4.Entropy Estimation via Uniformization

Authors:Ziqiao Ao, Jinglai Li

Abstract: Entropy estimation is of practical importance in information theory and statistical science. Many existing entropy estimators suffer from fast growing estimation bias with respect to dimensionality, rendering them unsuitable for high-dimensional problems.
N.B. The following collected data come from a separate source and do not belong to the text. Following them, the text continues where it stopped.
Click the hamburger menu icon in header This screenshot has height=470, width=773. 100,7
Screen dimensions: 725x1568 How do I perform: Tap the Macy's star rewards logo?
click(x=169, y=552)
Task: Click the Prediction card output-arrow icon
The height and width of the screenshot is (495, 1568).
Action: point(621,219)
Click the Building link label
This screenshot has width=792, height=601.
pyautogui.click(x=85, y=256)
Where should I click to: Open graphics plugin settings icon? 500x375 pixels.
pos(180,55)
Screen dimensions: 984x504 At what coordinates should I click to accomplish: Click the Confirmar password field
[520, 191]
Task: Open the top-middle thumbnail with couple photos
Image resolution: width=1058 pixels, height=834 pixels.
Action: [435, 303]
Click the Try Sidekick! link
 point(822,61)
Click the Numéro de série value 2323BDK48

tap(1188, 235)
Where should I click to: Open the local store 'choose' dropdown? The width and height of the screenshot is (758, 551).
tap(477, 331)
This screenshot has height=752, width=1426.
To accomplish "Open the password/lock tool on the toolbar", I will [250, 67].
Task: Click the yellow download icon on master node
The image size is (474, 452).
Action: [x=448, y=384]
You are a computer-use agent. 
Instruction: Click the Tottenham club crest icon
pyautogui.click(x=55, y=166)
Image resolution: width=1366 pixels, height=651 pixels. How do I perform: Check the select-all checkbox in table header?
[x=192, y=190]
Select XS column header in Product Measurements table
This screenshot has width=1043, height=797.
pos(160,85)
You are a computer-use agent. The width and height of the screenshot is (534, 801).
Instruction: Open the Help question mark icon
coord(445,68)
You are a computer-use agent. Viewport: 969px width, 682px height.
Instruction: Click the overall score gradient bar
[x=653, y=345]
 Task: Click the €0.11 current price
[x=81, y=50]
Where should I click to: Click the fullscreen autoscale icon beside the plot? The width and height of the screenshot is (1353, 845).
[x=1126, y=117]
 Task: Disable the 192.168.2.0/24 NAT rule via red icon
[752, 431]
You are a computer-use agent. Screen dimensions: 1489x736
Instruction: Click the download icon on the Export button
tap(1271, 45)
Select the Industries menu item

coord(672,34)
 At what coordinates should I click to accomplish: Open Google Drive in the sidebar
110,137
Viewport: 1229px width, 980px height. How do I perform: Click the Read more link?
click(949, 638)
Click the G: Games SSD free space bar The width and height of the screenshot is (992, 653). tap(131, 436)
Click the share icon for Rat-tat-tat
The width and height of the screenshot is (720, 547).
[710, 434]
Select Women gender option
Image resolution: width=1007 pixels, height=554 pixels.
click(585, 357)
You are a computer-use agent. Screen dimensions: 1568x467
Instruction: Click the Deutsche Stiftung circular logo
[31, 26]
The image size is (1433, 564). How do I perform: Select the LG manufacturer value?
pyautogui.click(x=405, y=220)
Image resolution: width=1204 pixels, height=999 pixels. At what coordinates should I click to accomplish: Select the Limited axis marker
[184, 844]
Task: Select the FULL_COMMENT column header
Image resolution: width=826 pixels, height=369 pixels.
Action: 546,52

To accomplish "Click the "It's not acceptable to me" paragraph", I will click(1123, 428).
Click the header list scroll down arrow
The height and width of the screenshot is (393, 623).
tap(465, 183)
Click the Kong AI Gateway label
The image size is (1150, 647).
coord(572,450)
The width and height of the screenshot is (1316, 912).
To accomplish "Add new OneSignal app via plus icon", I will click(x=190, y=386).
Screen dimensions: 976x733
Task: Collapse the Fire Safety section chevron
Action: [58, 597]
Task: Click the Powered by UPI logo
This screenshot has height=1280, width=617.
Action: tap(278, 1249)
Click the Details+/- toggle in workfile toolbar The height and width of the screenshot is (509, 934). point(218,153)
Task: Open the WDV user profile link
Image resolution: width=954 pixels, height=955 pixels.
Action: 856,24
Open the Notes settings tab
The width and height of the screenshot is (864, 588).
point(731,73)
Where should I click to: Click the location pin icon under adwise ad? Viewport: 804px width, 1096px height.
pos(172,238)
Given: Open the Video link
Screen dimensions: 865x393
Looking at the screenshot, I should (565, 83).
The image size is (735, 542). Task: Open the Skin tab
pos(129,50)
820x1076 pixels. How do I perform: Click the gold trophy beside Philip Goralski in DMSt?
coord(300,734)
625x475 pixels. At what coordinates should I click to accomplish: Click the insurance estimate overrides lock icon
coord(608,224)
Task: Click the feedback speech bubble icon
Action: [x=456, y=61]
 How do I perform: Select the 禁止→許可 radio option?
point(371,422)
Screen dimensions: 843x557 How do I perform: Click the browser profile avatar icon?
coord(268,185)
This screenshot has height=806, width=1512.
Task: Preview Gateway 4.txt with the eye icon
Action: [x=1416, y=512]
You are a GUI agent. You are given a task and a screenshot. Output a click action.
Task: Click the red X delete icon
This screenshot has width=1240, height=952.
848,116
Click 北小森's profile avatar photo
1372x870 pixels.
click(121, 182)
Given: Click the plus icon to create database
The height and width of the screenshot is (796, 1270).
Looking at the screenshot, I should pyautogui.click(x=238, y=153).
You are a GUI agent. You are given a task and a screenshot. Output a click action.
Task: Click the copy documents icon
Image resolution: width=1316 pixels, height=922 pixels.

In this work we propose a transform-based method for high-dimensional entropy estimation, which consists of the following two main ingredients. First by modifying the k-NN based entropy estimator, we propose a new estimator which enjoys small estimation bias for samples that are close to a uniform distribution. Second we design a normalizing flow based mapping that pushes samples toward a uniform distribution, and the relation between the entropy of the original samples and the transformed ones is also derived. As a result the entropy of a given set of samples is estimated by first transforming them toward a uniform distribution and then applying the proposed estimator to the transformed samples. The performance of the proposed method is compared against several existing entropy estimators, with both mathematical examples and real-world applications.

5.Weakly Secure Summation with Colluding Users

Authors:Zhou Li, Yizhou Zhao, Hua Sun

Abstract: In secure summation, $K$ users, each holds an input, wish to compute the sum of the inputs at a server without revealing any information about {\em all the inputs} even if the server may collude with {\em an arbitrary subset of users}. In this work, we relax the security and colluding constraints, where the set of inputs whose information is prohibited from leakage is from a predetermined collection of sets (e.g., any set of up to $S$ inputs) and the set of colluding users is from another predetermined collection of sets (e.g., any set of up to $T$ users). For arbitrary collection of security input sets and colluding user sets, we characterize the optimal randomness assumption, i.e., the minimum number of key bits that need to be held by the users, per input bit, for weakly secure summation to be feasible, which generally involves solving a linear program.

6.Optimal Codes Detecting Deletions in Concatenated Binary Strings Applied to Trace Reconstruction

Authors:Serge Kas Hanna

Abstract: Consider two or more strings $\mathbf{x}^1,\mathbf{x}^2,\ldots,$ that are concatenated to form $\mathbf{x}=\langle \mathbf{x}^1,\mathbf{x}^2,\ldots \rangle$. Suppose that up to $\delta$ deletions occur in each of the concatenated strings. Since deletions alter the lengths of the strings, a fundamental question to ask is: how much redundancy do we need to introduce in $\mathbf{x}$ in order to recover the boundaries of $\mathbf{x}^1,\mathbf{x}^2,\ldots$? This boundary problem is equivalent to the problem of designing codes that can detect the exact number of deletions in each concatenated string. In this work, we answer the question above by first deriving converse results that give lower bounds on the redundancy of deletion-detecting codes. Then, we present a marker-based code construction whose redundancy is asymptotically optimal in $\delta$ among all families of deletion-detecting codes, and exactly optimal among all block-by-block decodable codes. To exemplify the usefulness of such deletion-detecting codes, we apply our code to trace reconstruction and design an efficient coded reconstruction scheme that requires a constant number of traces.